Ouvindo as risadas e os gritos das crianças brincando, a cena era um contraste gritante com a realidade que muitos de nós enfrentávamos. Um dia, enquanto estava na esquina com o Luiz, o clima pesado parecia se intensificar. “Mano, eu sei que a vida é difícil, mas não vale a pena se deixar levar por isso. Morrer na favela não é um ato de bravura, é um desperdício,” eu falei, encarando-o nos olhos.

Luiz me olhou, seu semblante refletia uma luta interna. “É fácil falar, Gabriel. Você não tá na pele de quem precisa se defender.” Mas a verdade é que a defesa muitas vezes se tornava um ataque. Um ciclo que se retroalimentava, onde a resposta à dor era mais dor. “E você acha que isso vai mudar alguma coisa? O que seu mano tá fazendo agora pode te levar para um lugar sem volta,” eu insisti, a esperança que ardia em mim tentando apagar a chama da revolta.

“Eu só quero sobreviver,” ele respondeu, a frustração estampada em seu rosto. Eu entendi. O instinto de sobrevivência era forte, mas precisava haver um equilíbrio. “Sobreviver não é o mesmo que viver, Luiz. Não deixe que o medo e a raiva decidam seu destino.” Minhas palavras ecoavam, uma tentativa de reverter um futuro sombrio.

As ruas da favela eram um labirinto, e a saída nem sempre era visível. “Olha, quantas vidas se foram por conta disso? O Tico, o Peco… Eles eram manos como nós. E no final, o que restou? Só memória.” O silêncio caiu entre nós, pesado e reflexivo. Ouvíamos os sons da vida, mas a morte também pairava, como uma sombra que nunca se afasta.

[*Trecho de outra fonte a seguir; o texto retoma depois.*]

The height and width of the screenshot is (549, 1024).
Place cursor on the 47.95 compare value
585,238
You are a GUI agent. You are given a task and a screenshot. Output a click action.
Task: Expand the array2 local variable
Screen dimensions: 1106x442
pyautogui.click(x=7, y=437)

“Então, o que você sugere?” Luiz questionou, sua voz um misto de ceticismo e curiosidade. “Viver com medo?” A verdade é que eu não tinha todas as respostas. O que eu sabia era que sempre havia outra opção, mesmo que fosse a mais difícil. “A gente precisa mudar essa narrativa, mano. A gente precisa viver por nós e pelos nossos, não deixar que o sistema decida nosso fim.”

Comecei a falar sobre os sonhos, as aspirações que muitos enterravam ao optar pela violência. “A gente pode ser muito mais do que isso. A vida é uma escolha, Luiz. Não deixe que o medo te faça escolher a morte.” Ele balançou a cabeça, ainda em dúvida, mas parecia que as palavras estavam começando a fazer sentido.

“E se a gente tentar?”, eu sugeri. “Fazer algo que não seja sobre dor e raiva? Um projeto, uma ideia. Qualquer coisa que mostre que podemos ser diferentes.” A ideia parecia quase utópica, mas era a única maneira que eu via para quebrar o ciclo. “Falo pro mano que não morra e também não mate, porque a vida, no fundo, é uma luta. E lutar pela vida é a maior coragem que podemos ter.”

Concordando com um aceno, Luiz respirou fundo. “Talvez você esteja certo, Gabriel. Tem que ter um jeito de mudar essa realidade. Precisamos mostrar que a favela não é só isso.” As palavras soaram como um compromisso silencioso entre nós, um pacto de que, independentemente das circunstâncias, haveria uma busca por algo mais.

A vida na favela é difícil, mas não é só dor. É também resistência, sonhos, e a luta por dignidade. “E quem sabe, um dia, a gente possa olhar para trás e ver que valeu a pena,” eu finalizei, sentindo que, ao menos por um momento, as sombras da morte se dissipavam um pouco mais.